Evan fit une grimace qui n’avait rien avoir avec la douleur qu’il ressentait encore.
— Oui.
— Et tu as perdu ton titulus…
— Oui, je me suis fait avoir, j’ai été stupide.
Evan s’attendit à ce qu’il lui fasse un sermon sur le niveau paroxysmique qu’avait atteint son imbécilité mais Princeton se contenta de le regarder avec son regard impitoyable mais son visage n’exprimait aucune colère, ni même déception. En fait, il était comme d’habitude, si ce n’était l’absence de son sourire narquois.
— Oui, je confirme. Ça a dû être vraiment douloureux. Tu n’as pas pleuré au moins ? Tu m’as fait honneur, j’espère.
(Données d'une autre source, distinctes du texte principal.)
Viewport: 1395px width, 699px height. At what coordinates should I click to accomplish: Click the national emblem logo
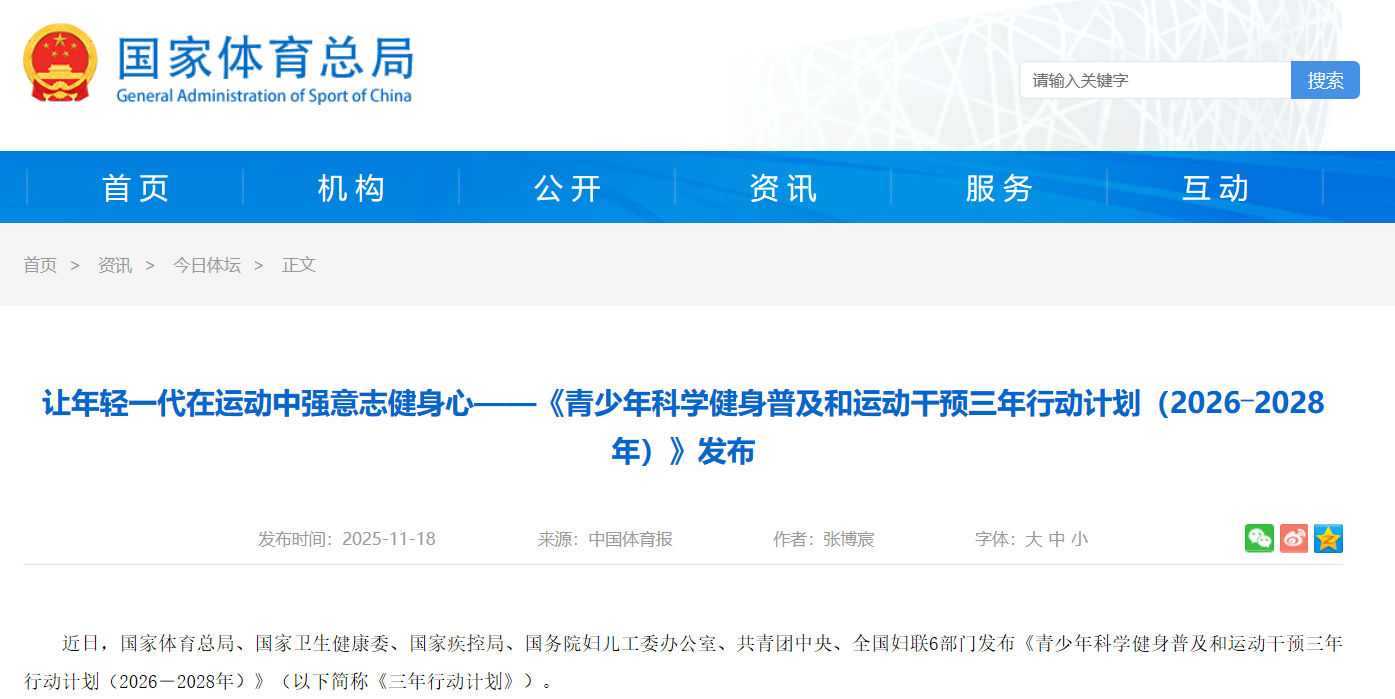[x=60, y=63]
Le jeune orphelin secoua la tête avec un sourire amusé. Princeton ne changerait jamais. Dans le fond, il avait l’impression que son magister primigenius n’était intéressé que par la façon dont il réagissait aux évènements. Il s’était moqué de lui lorsqu’il lui avait dit qu’il allait rompre la promesse qu’il avait faite à Tessa et lui rendre son anneau de bois. Il avait même rajouté qu’il se ferait de puissants ennemis mais n’avait pas essayé de l’en dissuader. Mais lorsqu’il était revenu de Remorum, la cité des Harlec, il lui avait demandé comment cela s’était passé, à savoir si lui, avait eu un comportement digne d’un élève du redoutable Tueur de Dragons Noirs. Il avait paru hautement satisfait qu’il ait fait sortir Rayn de ses gongs, sans montrer le moindre signe de faiblesse.
Mais cette fois…
— Non, pas vraiment. J’ai menacé Lucas avec ma lame après l’avoir plaqué contre le mur et tous les champions ont alamé leur neshir. On n’était pas loin de transformer la salle de réunion des Samba en un étang écarlate.
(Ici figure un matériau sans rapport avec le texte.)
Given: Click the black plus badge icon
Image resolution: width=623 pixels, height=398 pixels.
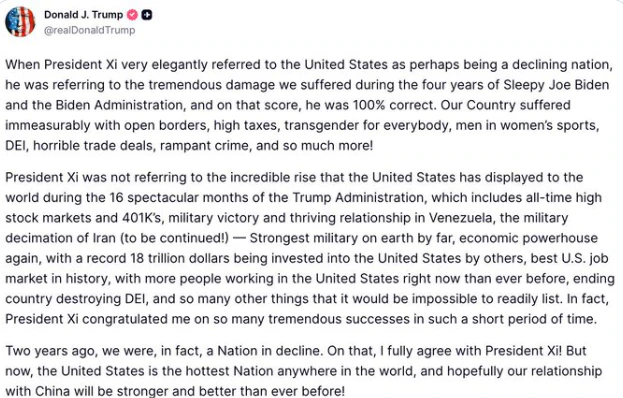Looking at the screenshot, I should click(x=147, y=15).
— Certain se sont rangés de ton côté ?
Evan prit une position plus confortable dans le canapé et répondit :
— Quatre. Tous les autres étaient du côté de Lucas. Dans le fond, c’était l’application du Code des Cendres. Je n’avais pas à faire cela.
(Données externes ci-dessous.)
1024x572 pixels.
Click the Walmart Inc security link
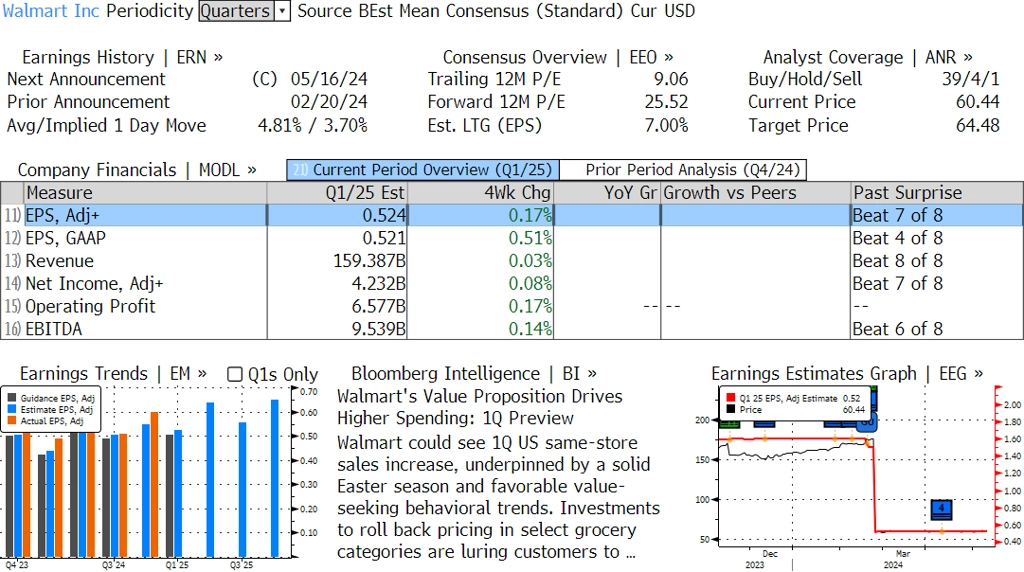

Princeton parut déçu mais il ne dit rien de plus. Parfois, il pouvait se montrer très dur même dans ses paroles mais d’autres fois, il ne disait rien. Quand il ne disait rien, c’était parfois plus blessant que lorsqu’il explosait. Oui, il avait vraiment agi comme un abruti.
— Bon au moins, tu ne pleurniches plus sur la perte de ton titulus et tu t’es repris. Je suis navré pour ce qui s’est produit avec Lancelot…
— Pourquoi est-ce qu’il te haïssait autant ?
Une lueur triste apparut dans le regard sombre de Princeton avant de disparaître.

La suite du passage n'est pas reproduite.